━━━ WORKING DATA ━━━
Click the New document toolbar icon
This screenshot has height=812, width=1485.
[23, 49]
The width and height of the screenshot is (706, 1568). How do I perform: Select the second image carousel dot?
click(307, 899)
━━━
● **EXERCISE INSTRUCTIONS**: Return, with nothing added or dropped, the line containing "The width and" and every line after it to the end of the listing above.

● **RESULT OF THE TASK**:
The width and height of the screenshot is (706, 1568). How do I perform: Select the second image carousel dot?
click(307, 899)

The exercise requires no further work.